In a first, senior former separatist leader from moderate Hurriyat, headed by Mirwaiz Umar Farooq, on Sunday joined the Congress here.
Former separatist leader Muhammad Yaqoob Vakil was among 13 politicians who announced their affiliation with the party at a hotel here.
Senior Congress leaders, including Jammu and Kashmir Pradesh Congress Committee (JKPCC) head Saifudddin Soz, state tourism minister Ghulam Ahmad Mir and treasurer and vice-president Krishan Kumar Amla, welcomed the new entrants to the party fold as it celebrated its first-ever separatist entrant.

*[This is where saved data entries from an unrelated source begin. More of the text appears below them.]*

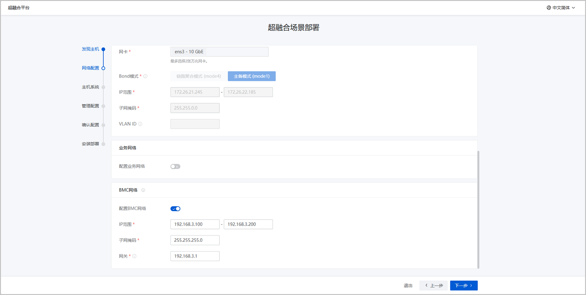This screenshot has width=586, height=295.
Task: Click the 退出 link
Action: click(408, 286)
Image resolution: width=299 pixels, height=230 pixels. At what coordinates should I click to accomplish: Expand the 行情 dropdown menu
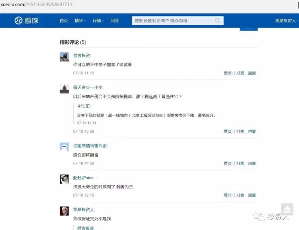tap(98, 21)
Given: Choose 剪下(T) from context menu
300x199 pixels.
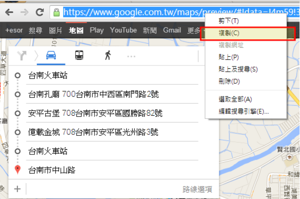Looking at the screenshot, I should (228, 21).
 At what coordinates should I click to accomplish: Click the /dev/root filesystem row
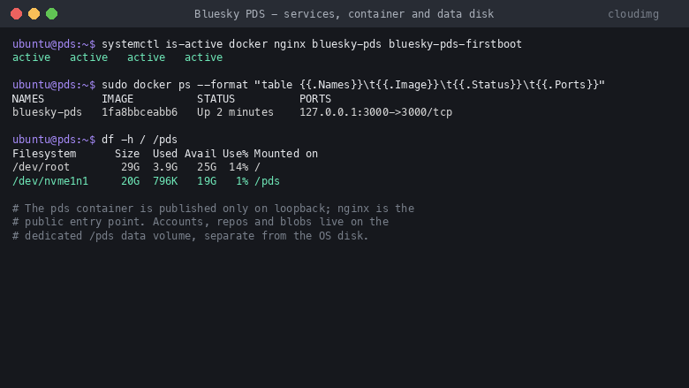(x=136, y=167)
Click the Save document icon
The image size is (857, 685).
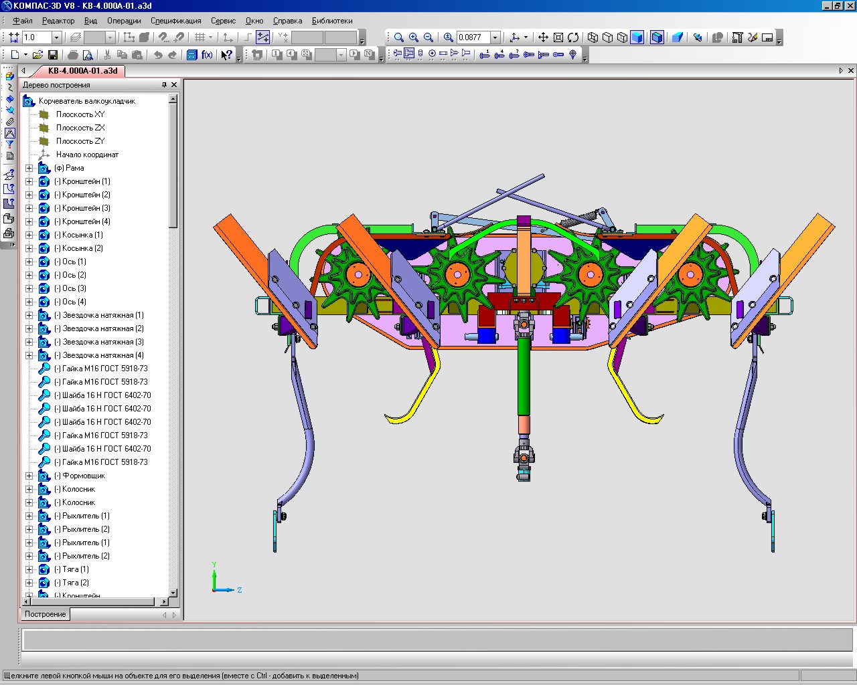[53, 55]
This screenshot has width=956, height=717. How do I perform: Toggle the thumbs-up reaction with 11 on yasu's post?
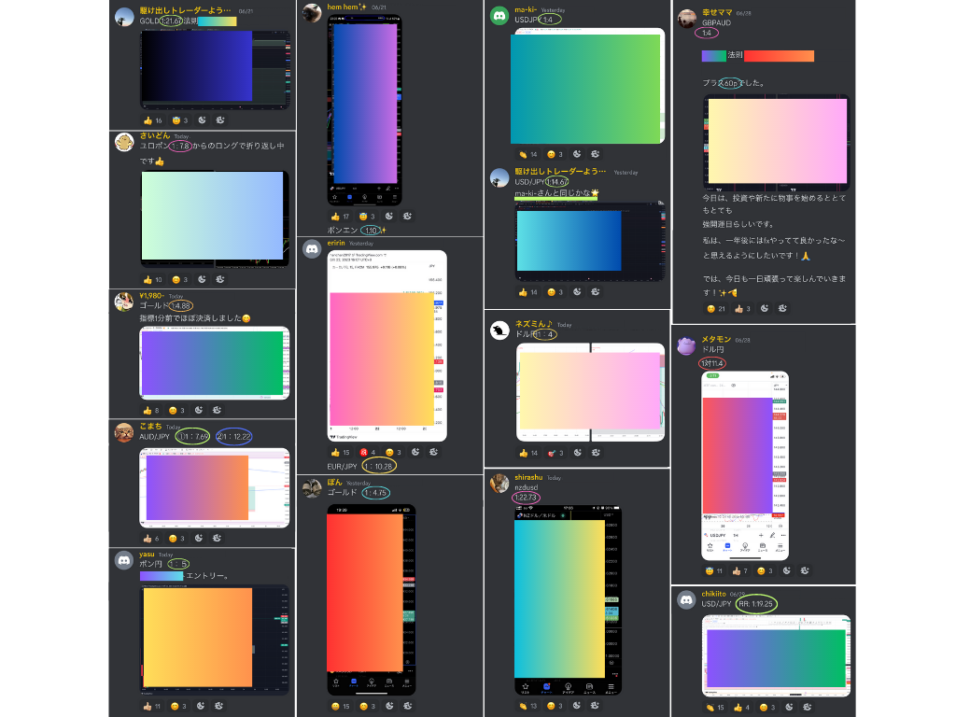152,706
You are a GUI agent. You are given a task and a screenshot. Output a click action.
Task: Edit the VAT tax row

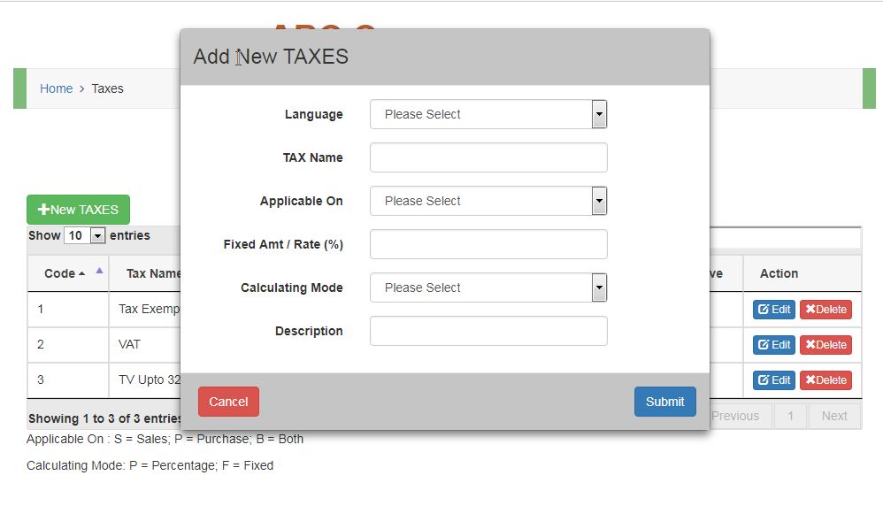coord(774,345)
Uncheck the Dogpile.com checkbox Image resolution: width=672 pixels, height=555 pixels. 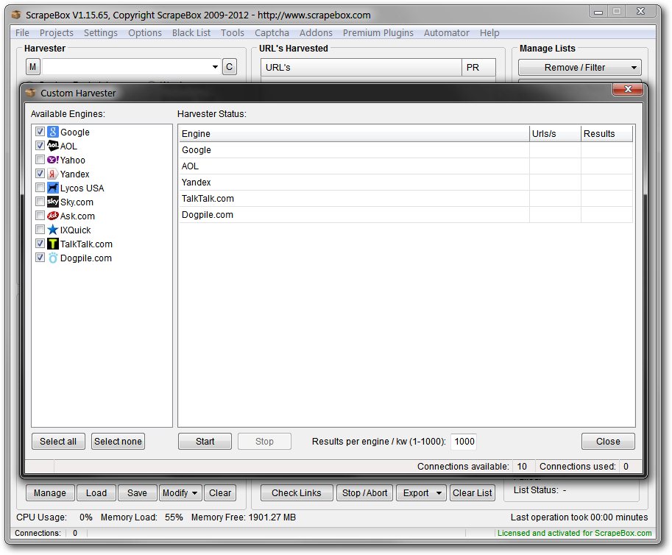[x=40, y=258]
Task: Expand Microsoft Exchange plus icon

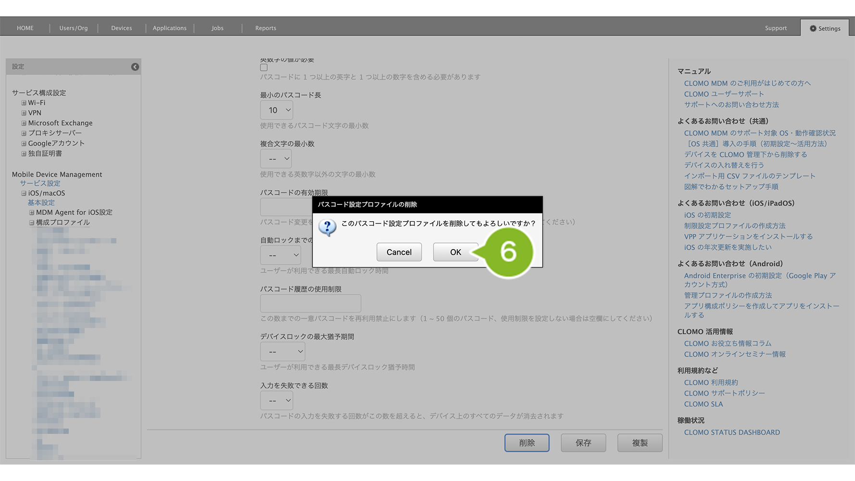Action: (24, 123)

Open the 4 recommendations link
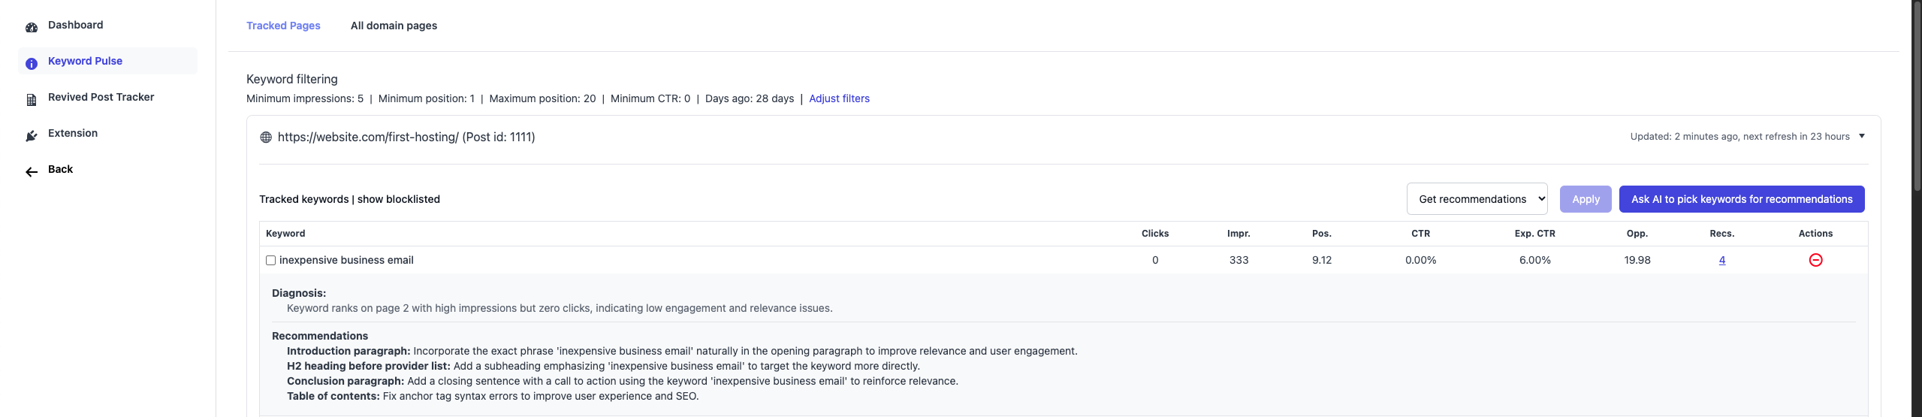click(1722, 260)
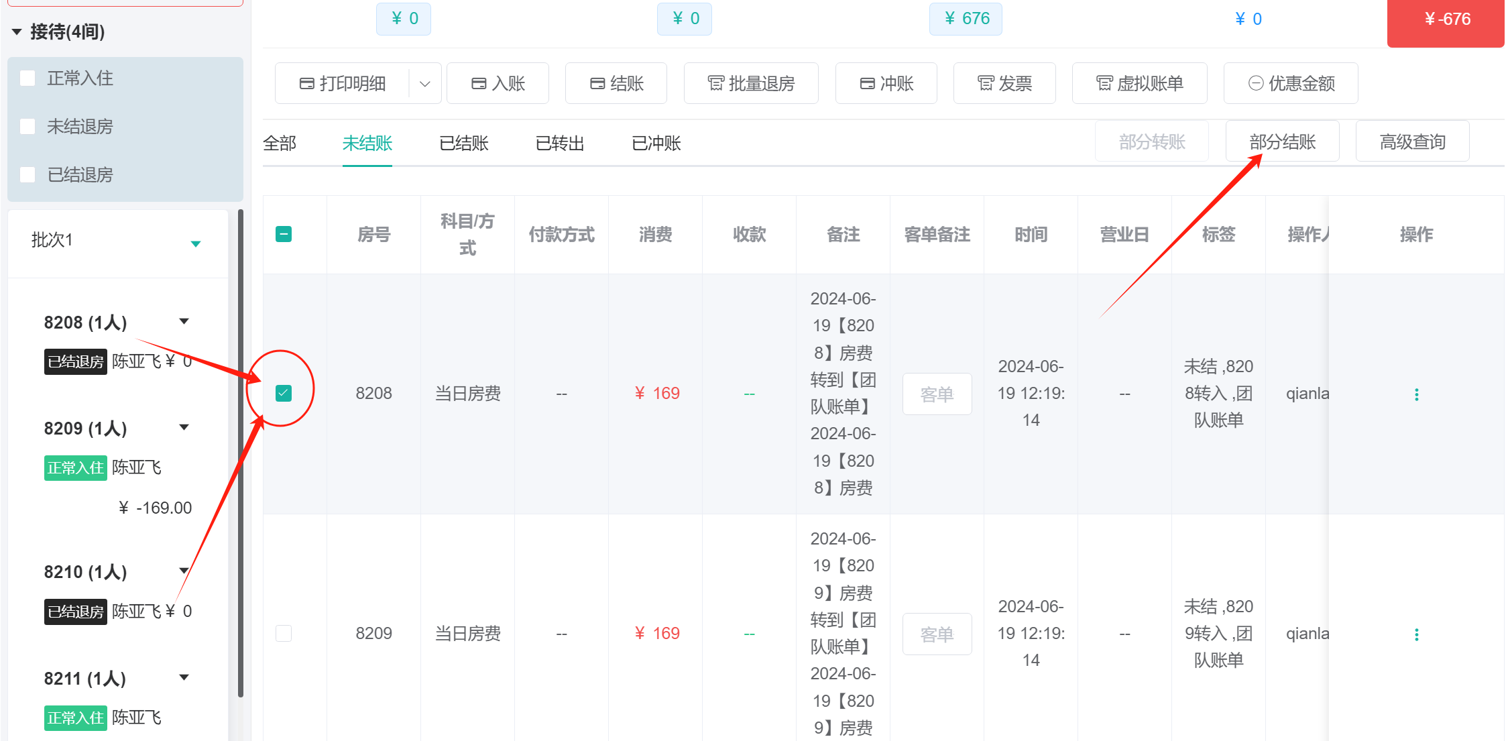This screenshot has height=741, width=1510.
Task: Open the three-dot actions menu for room 8208
Action: click(x=1416, y=394)
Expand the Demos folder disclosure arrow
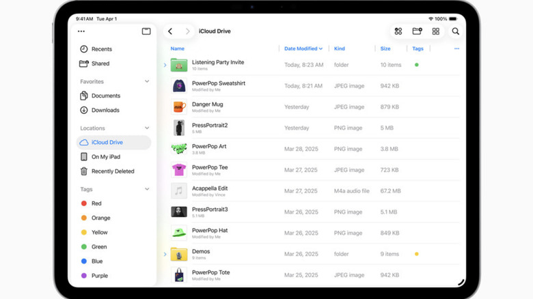Viewport: 533px width, 299px height. (x=165, y=255)
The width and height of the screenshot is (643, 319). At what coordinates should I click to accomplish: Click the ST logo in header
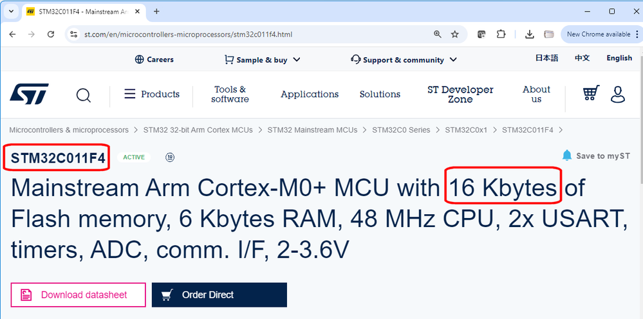29,95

While many separatists have earlier joined regional mainstream parties, including the national Conference (NC) and the People's Democratic Party (PDP), Vakil is the first separatist to join a national party.
The development has come ahead of elections to the parliament and state assembly, scheduled to be held this year, with separatists reiterating their campaign to boycott them.
Vakil is among the founder members of Mirwaiz's Awami Action Committee and has worked as its general secretary till 2007. He has also worked as secretary to the senior Mirwaiz, head priest Moulvi Muhammaf Farooq, who was assassinated by unknown gunmen in the 1990s.
"These prominent leaders were attracted to the party because of the Congress's service to the people of Jammu and Kashmir. They were particularly attracted by the selfless service rendered to the people by Soz," a Congress spokesman said in Srinagar.
The moderate Hurriyat has downplayed the development by stating, "His joining the Congress is insignificant for the Hurriyat and the Mirwaiz's party. He has left the struggle in 2007. No individual is important in our struggle, but the political goal is, which is the resolution of the Kashmir issue as per aspirations of people," said moderate Hurriyat spokesman Shahid-ul-Islam.
Vakil, who joined the PDP for a brief period in 2008, again joined the separatist ranks the same year, following the street agitation sparked by the Amarnath land row. Vakil was the moderate separatists' Srinagar face, as he would work with local shopkeepers in the old part of the city.